┌────────
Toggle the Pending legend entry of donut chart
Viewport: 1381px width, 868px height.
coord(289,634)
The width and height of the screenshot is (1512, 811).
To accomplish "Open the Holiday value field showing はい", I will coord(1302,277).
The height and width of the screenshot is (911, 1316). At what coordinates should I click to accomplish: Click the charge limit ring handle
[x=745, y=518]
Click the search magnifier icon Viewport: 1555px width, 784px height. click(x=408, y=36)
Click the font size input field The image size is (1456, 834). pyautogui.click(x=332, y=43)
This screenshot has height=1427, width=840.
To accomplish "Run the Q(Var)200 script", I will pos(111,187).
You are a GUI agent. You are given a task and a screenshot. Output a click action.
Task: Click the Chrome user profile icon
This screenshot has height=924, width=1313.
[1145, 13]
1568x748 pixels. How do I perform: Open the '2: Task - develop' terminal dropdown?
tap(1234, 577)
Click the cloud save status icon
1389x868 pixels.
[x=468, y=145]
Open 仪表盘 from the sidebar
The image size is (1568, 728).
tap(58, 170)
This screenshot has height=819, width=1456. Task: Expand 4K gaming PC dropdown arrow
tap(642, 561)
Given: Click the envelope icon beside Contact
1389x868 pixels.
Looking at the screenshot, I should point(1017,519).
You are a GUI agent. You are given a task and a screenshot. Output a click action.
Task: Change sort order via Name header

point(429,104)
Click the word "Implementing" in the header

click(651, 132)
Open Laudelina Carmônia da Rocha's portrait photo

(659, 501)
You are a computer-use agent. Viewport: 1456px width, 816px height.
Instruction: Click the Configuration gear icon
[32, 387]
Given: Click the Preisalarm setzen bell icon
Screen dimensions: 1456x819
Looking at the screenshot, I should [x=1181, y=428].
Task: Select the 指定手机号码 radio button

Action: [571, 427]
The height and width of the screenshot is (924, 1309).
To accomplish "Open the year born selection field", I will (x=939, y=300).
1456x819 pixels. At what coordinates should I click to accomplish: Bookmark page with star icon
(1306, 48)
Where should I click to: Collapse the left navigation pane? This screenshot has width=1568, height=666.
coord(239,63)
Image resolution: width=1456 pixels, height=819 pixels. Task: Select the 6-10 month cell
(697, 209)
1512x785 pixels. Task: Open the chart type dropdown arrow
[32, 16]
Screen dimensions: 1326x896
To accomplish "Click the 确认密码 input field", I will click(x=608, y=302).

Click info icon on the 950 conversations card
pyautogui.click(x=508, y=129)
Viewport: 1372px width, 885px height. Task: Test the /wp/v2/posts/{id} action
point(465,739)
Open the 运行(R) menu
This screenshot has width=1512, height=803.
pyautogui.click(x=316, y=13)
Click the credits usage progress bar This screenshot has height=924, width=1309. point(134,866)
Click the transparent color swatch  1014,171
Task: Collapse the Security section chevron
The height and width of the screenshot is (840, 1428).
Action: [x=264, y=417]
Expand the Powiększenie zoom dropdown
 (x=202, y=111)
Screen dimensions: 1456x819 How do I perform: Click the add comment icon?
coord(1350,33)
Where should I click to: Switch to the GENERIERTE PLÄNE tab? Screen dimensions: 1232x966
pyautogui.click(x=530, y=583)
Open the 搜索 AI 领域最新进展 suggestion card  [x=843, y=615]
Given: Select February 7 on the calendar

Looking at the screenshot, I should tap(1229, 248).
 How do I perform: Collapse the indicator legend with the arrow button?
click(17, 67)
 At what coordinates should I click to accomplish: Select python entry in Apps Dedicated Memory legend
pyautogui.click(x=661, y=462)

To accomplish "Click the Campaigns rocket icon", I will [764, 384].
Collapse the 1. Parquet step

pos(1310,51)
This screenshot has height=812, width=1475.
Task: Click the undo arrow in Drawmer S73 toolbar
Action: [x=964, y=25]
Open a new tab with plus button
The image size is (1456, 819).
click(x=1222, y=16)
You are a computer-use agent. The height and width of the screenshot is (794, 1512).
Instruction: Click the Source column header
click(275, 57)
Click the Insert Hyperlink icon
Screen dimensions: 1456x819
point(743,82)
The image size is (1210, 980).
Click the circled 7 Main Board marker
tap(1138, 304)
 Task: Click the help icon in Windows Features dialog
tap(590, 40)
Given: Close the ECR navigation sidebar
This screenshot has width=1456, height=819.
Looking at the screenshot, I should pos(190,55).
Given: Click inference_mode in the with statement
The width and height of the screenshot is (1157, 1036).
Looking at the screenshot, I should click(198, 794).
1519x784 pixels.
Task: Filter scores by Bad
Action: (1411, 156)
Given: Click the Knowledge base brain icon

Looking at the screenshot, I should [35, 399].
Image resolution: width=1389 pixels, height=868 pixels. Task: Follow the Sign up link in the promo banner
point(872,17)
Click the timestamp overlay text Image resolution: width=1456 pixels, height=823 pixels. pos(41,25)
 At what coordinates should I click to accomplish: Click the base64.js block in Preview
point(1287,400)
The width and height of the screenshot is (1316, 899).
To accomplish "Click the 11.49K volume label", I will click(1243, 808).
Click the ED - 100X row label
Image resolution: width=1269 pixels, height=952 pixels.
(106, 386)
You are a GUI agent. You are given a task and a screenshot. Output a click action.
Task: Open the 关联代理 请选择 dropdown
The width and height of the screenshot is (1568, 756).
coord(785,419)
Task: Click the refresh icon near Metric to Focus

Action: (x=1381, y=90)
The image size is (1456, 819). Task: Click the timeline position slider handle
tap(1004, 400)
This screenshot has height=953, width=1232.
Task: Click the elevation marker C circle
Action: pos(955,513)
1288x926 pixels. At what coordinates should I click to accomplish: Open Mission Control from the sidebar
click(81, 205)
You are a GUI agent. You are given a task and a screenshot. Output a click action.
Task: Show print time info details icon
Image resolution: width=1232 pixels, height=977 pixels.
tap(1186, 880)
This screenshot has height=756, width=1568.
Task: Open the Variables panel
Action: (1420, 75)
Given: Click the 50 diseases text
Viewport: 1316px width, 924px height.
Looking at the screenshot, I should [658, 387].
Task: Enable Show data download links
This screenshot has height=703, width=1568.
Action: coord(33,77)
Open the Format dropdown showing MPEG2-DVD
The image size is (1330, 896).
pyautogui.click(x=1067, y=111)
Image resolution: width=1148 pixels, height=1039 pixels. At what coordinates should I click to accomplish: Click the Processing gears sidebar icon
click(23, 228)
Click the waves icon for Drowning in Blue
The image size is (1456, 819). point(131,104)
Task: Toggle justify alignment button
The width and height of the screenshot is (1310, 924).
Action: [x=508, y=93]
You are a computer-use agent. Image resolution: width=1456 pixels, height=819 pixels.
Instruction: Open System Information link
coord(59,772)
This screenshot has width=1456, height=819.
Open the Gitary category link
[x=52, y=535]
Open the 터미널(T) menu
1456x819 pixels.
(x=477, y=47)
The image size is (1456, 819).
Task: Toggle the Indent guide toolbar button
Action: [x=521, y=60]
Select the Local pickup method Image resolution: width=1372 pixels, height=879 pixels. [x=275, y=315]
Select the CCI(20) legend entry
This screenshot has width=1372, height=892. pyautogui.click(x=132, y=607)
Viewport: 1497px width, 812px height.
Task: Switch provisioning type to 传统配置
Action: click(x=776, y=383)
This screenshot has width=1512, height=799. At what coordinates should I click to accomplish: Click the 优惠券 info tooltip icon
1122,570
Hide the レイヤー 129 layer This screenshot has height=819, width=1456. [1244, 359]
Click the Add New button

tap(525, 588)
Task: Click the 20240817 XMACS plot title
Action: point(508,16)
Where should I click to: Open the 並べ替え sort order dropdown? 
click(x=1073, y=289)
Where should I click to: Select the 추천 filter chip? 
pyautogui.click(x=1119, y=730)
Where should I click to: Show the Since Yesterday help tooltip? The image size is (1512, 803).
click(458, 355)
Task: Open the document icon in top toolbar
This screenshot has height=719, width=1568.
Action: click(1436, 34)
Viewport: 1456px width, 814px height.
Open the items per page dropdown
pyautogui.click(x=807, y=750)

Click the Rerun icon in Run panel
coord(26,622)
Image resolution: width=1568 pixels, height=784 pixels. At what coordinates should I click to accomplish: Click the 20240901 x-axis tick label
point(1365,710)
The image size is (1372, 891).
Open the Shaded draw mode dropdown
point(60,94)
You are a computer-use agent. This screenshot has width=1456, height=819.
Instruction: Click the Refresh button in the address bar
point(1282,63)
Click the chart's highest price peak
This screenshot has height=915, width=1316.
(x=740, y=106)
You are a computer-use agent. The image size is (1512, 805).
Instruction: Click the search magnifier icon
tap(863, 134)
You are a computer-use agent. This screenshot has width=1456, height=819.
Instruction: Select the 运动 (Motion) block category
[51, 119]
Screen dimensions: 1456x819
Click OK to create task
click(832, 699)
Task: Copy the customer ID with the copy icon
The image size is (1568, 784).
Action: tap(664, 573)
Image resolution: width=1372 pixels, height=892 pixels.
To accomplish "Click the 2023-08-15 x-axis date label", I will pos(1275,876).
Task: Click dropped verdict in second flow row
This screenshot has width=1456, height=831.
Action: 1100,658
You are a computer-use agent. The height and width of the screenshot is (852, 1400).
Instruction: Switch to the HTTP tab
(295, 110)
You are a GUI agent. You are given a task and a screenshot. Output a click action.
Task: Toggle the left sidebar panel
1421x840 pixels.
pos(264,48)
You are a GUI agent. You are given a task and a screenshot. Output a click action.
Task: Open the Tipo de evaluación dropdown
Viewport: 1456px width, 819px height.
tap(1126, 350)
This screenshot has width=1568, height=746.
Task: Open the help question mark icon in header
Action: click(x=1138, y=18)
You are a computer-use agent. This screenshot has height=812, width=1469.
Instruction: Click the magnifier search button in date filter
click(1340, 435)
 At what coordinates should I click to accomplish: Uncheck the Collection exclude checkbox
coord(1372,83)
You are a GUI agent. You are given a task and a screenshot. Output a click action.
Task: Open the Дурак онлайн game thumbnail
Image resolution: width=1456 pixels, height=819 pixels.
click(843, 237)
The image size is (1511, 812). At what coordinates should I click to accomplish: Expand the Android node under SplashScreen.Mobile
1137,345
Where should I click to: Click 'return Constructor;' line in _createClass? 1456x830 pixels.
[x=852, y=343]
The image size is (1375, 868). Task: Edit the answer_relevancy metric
└────────
▸ **Exercise objective**:
Lines in the material above that include the string "computer" should be listed.

▸ **Answer box**:
You are a computer-use agent. Viewport: 1456px width, 816px height.
You are a computer-use agent. The height and width of the screenshot is (794, 1512).
You are a computer-use agent. Image resolution: width=1456 pixels, height=819 pixels.
You are a computer-use agent. This screenshot has width=1456, height=819.
You are a computer-use agent. The image size is (1512, 805).
You are a computer-use agent. This screenshot has width=1456, height=819.
You are a computer-use agent. The height and width of the screenshot is (852, 1400).
You are a computer-use agent. This screenshot has height=812, width=1469.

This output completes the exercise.